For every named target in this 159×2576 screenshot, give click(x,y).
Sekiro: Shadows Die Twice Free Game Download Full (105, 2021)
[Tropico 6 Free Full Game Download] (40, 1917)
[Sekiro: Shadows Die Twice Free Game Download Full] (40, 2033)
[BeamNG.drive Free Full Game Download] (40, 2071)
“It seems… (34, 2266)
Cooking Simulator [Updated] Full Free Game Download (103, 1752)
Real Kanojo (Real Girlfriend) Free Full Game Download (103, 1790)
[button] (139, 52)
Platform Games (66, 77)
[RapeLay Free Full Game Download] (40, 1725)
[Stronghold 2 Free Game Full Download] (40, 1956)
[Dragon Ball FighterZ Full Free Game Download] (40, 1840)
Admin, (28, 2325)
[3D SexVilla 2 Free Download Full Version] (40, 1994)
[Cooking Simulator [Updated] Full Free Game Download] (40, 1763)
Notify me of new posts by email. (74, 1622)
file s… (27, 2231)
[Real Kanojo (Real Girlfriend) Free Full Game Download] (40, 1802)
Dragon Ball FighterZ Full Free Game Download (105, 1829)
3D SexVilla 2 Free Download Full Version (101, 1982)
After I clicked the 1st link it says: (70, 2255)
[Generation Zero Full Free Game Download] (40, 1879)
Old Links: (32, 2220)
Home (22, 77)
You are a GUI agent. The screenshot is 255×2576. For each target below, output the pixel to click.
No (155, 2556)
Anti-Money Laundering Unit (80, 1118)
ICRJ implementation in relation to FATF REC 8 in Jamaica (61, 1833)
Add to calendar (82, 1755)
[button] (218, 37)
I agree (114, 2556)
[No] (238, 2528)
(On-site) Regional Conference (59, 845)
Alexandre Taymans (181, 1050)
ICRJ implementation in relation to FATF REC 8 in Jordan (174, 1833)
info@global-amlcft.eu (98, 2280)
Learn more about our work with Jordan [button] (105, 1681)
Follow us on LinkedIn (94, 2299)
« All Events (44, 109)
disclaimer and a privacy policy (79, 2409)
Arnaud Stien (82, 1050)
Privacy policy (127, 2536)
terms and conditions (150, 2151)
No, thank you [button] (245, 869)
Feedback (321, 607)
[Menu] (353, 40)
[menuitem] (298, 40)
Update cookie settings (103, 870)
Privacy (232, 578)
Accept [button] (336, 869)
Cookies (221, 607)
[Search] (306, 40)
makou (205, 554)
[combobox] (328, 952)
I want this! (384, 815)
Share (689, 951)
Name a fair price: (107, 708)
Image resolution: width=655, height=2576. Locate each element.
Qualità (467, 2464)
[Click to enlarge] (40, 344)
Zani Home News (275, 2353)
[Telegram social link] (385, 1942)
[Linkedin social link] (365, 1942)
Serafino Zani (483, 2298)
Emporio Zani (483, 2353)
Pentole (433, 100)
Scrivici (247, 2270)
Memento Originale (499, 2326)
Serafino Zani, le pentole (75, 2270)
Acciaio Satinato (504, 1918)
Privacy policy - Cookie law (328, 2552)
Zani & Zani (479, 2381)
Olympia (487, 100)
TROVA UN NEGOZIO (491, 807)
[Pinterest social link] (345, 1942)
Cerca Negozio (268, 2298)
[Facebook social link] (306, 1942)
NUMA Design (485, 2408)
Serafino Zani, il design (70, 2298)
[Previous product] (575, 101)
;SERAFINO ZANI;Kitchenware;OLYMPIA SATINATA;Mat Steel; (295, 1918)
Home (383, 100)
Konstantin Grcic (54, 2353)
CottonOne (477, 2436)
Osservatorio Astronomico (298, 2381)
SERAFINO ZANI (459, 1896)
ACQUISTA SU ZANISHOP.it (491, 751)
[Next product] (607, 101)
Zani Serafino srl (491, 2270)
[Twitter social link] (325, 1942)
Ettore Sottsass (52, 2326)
------------
Goal of the exercise
A verbatim version of the complete listing above is to be returned.

Exercise output
For every named target in this 159×2576 screenshot, give click(x,y).
Sekiro: Shadows Die Twice Free Game Download Full (105, 2021)
[Tropico 6 Free Full Game Download] (40, 1917)
[Sekiro: Shadows Die Twice Free Game Download Full] (40, 2033)
[BeamNG.drive Free Full Game Download] (40, 2071)
“It seems… (34, 2266)
Cooking Simulator [Updated] Full Free Game Download (103, 1752)
Real Kanojo (Real Girlfriend) Free Full Game Download (103, 1790)
[button] (139, 52)
Platform Games (66, 77)
[RapeLay Free Full Game Download] (40, 1725)
[Stronghold 2 Free Game Full Download] (40, 1956)
[Dragon Ball FighterZ Full Free Game Download] (40, 1840)
Admin, (28, 2325)
[3D SexVilla 2 Free Download Full Version] (40, 1994)
[Cooking Simulator [Updated] Full Free Game Download] (40, 1763)
Notify me of new posts by email. (74, 1622)
file s… (27, 2231)
[Real Kanojo (Real Girlfriend) Free Full Game Download] (40, 1802)
Dragon Ball FighterZ Full Free Game Download (105, 1829)
3D SexVilla 2 Free Download Full Version (101, 1982)
After I clicked the 1st link it says: (70, 2255)
[Generation Zero Full Free Game Download] (40, 1879)
Old Links: (32, 2220)
Home (22, 77)
You are a GUI agent. The screenshot is 255×2576. For each target below, output the pixel to click.
No (155, 2556)
Anti-Money Laundering Unit (80, 1118)
ICRJ implementation in relation to FATF REC 8 in Jamaica (61, 1833)
Add to calendar (82, 1755)
[button] (218, 37)
I agree (114, 2556)
[No] (238, 2528)
(On-site) Regional Conference (59, 845)
Alexandre Taymans (181, 1050)
ICRJ implementation in relation to FATF REC 8 in Jordan (174, 1833)
info@global-amlcft.eu (98, 2280)
Learn more about our work with Jordan [button] (105, 1681)
Follow us on LinkedIn (94, 2299)
« All Events (44, 109)
disclaimer and a privacy policy (79, 2409)
Arnaud Stien (82, 1050)
Privacy policy (127, 2536)
terms and conditions (150, 2151)
No, thank you [button] (245, 869)
Feedback (321, 607)
[Menu] (353, 40)
[menuitem] (298, 40)
Update cookie settings (103, 870)
Privacy (232, 578)
Accept [button] (336, 869)
Cookies (221, 607)
[Search] (306, 40)
makou (205, 554)
[combobox] (328, 952)
I want this! (384, 815)
Share (689, 951)
Name a fair price: (107, 708)
Image resolution: width=655, height=2576. Locate each element.
Qualità (467, 2464)
[Click to enlarge] (40, 344)
Zani Home News (275, 2353)
[Telegram social link] (385, 1942)
[Linkedin social link] (365, 1942)
Serafino Zani (483, 2298)
Emporio Zani (483, 2353)
Pentole (433, 100)
Scrivici (247, 2270)
Memento Originale (499, 2326)
Serafino Zani, le pentole (75, 2270)
Acciaio Satinato (504, 1918)
Privacy policy - Cookie law (328, 2552)
Zani & Zani (479, 2381)
Olympia (487, 100)
TROVA UN NEGOZIO (491, 807)
[Pinterest social link] (345, 1942)
Cerca Negozio (268, 2298)
[Facebook social link] (306, 1942)
NUMA Design (485, 2408)
Serafino Zani, il design (70, 2298)
[Previous product] (575, 101)
;SERAFINO ZANI;Kitchenware;OLYMPIA SATINATA;Mat Steel; (295, 1918)
Home (383, 100)
Konstantin Grcic (54, 2353)
CottonOne (477, 2436)
Osservatorio Astronomico (298, 2381)
SERAFINO ZANI (459, 1896)
ACQUISTA SU ZANISHOP.it (491, 751)
[Next product] (607, 101)
Zani Serafino srl (491, 2270)
[Twitter social link] (325, 1942)
Ettore Sottsass (52, 2326)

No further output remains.